Seller Feedback Request FAQs
The best - and our favorite - example of an email that you should send is a feedback solicitation email. Merchants, however, can be unsure about this. Here are some questions that we often hear:
Does Amazon allow sellers to request feedback? Yes, Amazon not only allows, but also recommends that sellers solicit feedback, provided it is done correctly, for instance, without offering payments, incentives or other manipulation.
Doesn’t Amazon already do this? Yes, Amazon solicits feedback – positive, neutral and negative - on some, though not all orders. Whether because of buyer resistance or flaws in the process or some other reason, Amazon’s approach as a rule proves less effective in generating positive feedback than seller-generated requests.

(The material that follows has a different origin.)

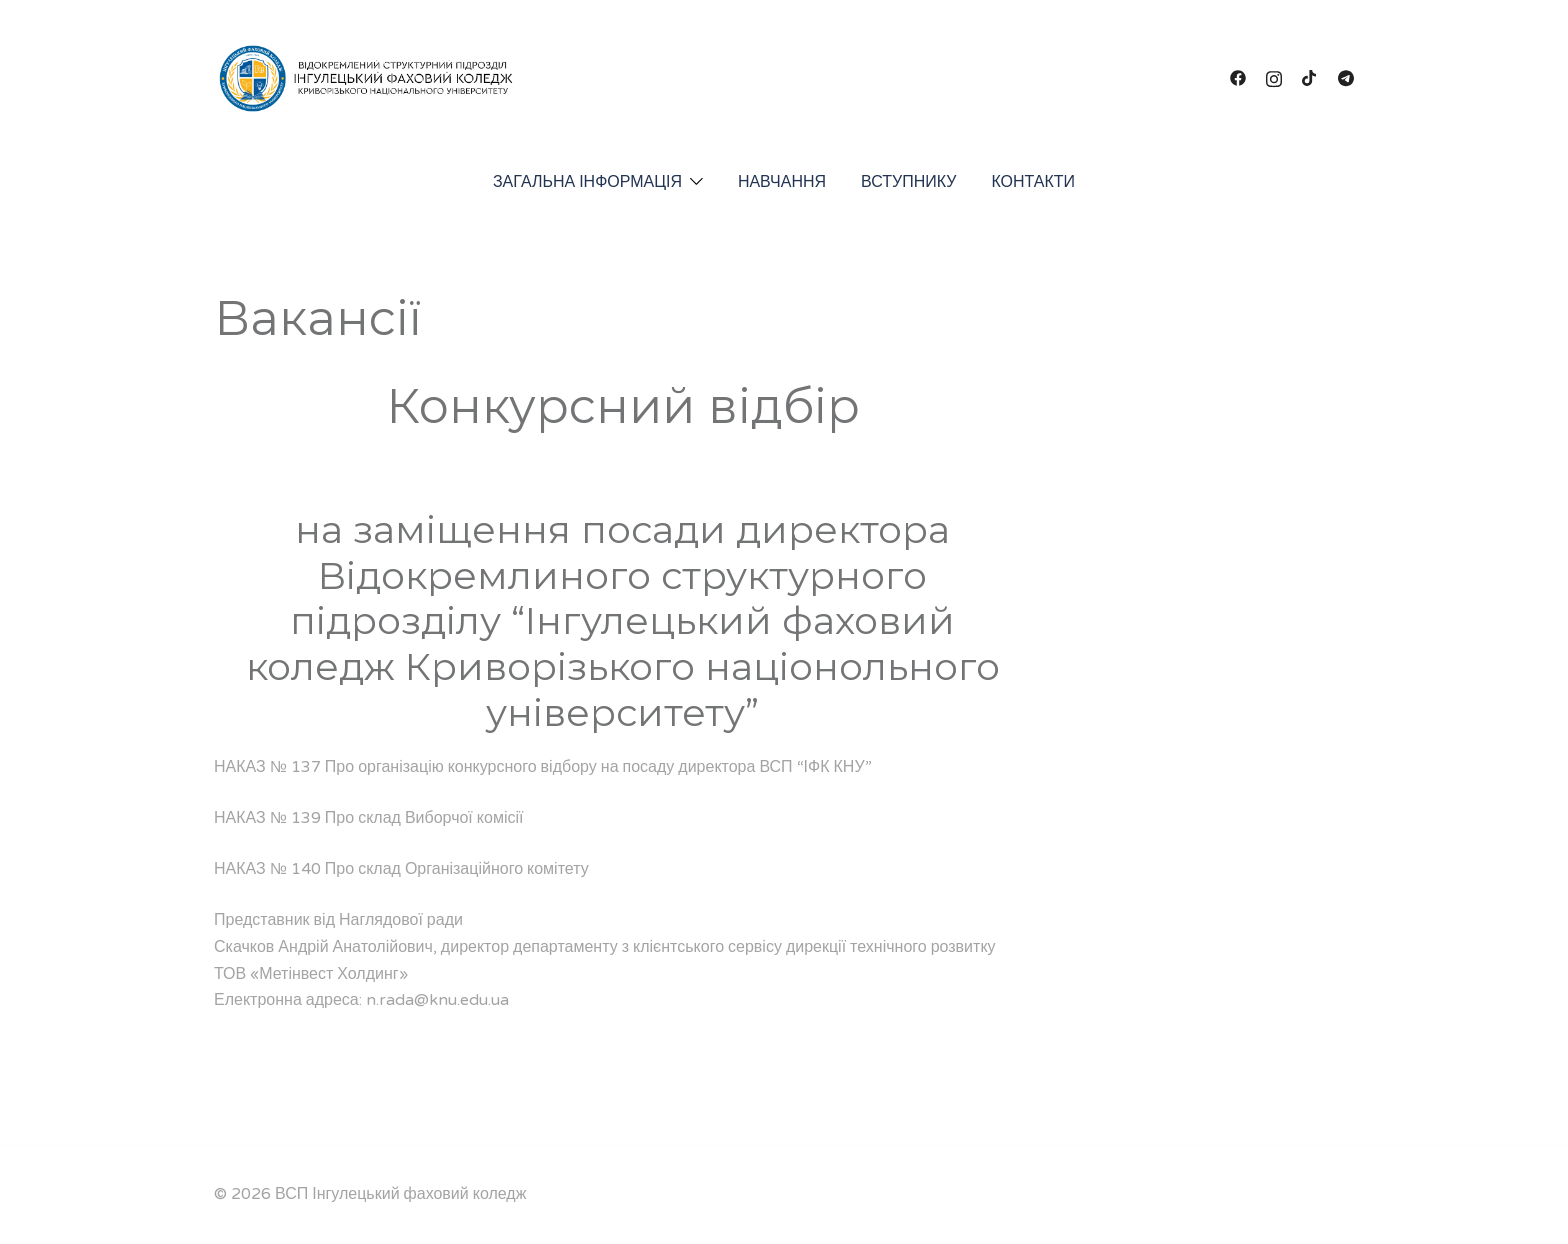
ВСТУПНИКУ (908, 182)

Will requests result in negative feedback? That depends in large part on seller operations. If your customer service is in disrepair, we recommend fixing that first. Becoming an FBA seller is another way to minimize negative and neutral feedback. As many FeedbackFive customers have learned, you can actually preempt some negative feedback by giving buyers an opportunity to contact you first.
Why even bother with positive feedback? A seller who is only concerned with Order Defect Rate (ODR), which takes negative feedback into account, may ask this question. But most sellers appreciate the marketplace value of a high positive score.
What does an effective request look like? Effective requests are primarily not about asking for something, but rather showing concern that your customer is satisfied. Click here to request a do-it-yourself (DIY) feedback request template.
To DIY or Not?
Some sellers take the DIY approach, but that becomes harder the busier you get. Using a customizable and automated communication tool such as FeedbackFive replaces time-consuming and error-prone manual processes. It also can lead to greater positive feedback and make it easier to manage and reduce negative feedback.
Originally published on June 11, 2014, updated January 21, 2020
This post is accurate as of the date of publication. Some features and information may have changed due to product updates or Amazon policy changes.